■ **What is asked**
Echo the material from the line containing "Sort by 盈亏金额 column header" down to the line containing "Looking at the", both of those lines included, with nothing changed. Leave the pictures out of your answer.

■ **Given data**
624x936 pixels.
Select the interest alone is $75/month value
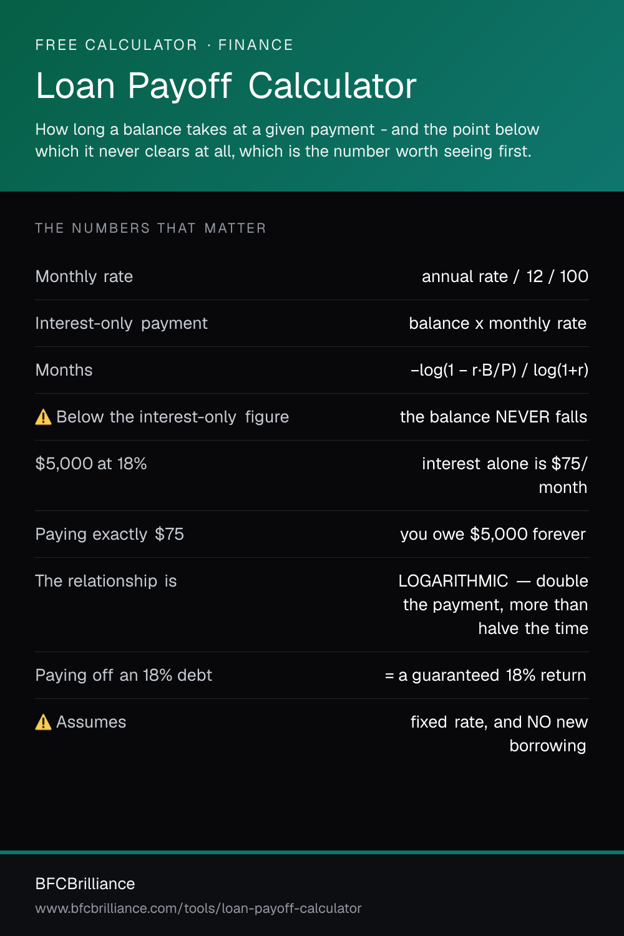click(505, 475)
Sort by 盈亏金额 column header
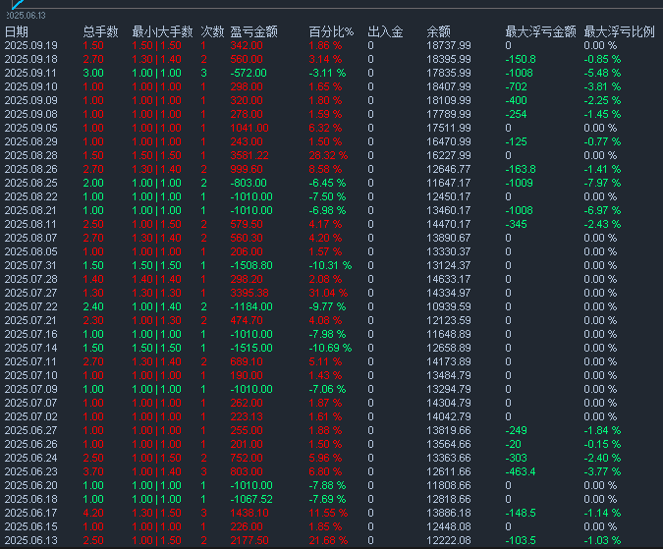This screenshot has width=663, height=549. [x=255, y=32]
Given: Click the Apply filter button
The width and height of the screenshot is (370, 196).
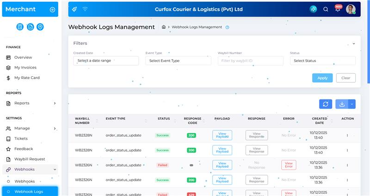Looking at the screenshot, I should coord(322,78).
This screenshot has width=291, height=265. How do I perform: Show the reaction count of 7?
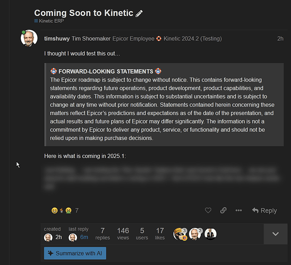pos(77,210)
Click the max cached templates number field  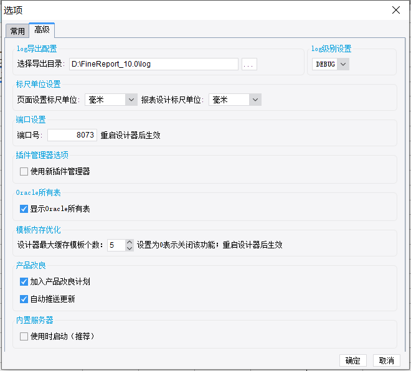tap(116, 245)

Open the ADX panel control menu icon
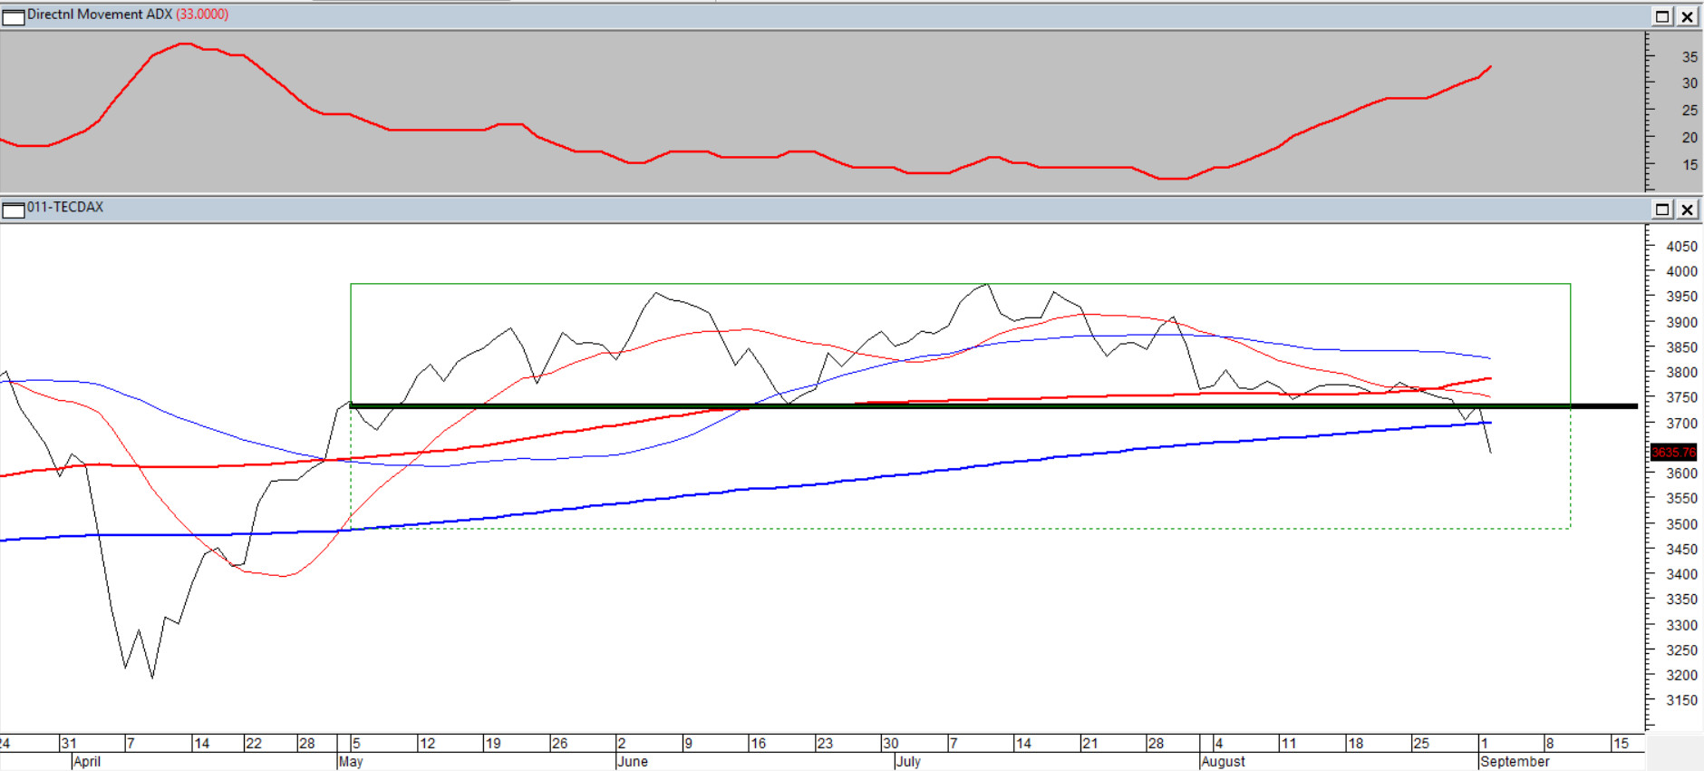coord(13,16)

■ **Output for this task**
Sort by 盈亏金额 column header
This screenshot has width=663, height=549. [x=255, y=32]
Given: Click the Apply filter button
The width and height of the screenshot is (370, 196).
Looking at the screenshot, I should coord(322,78).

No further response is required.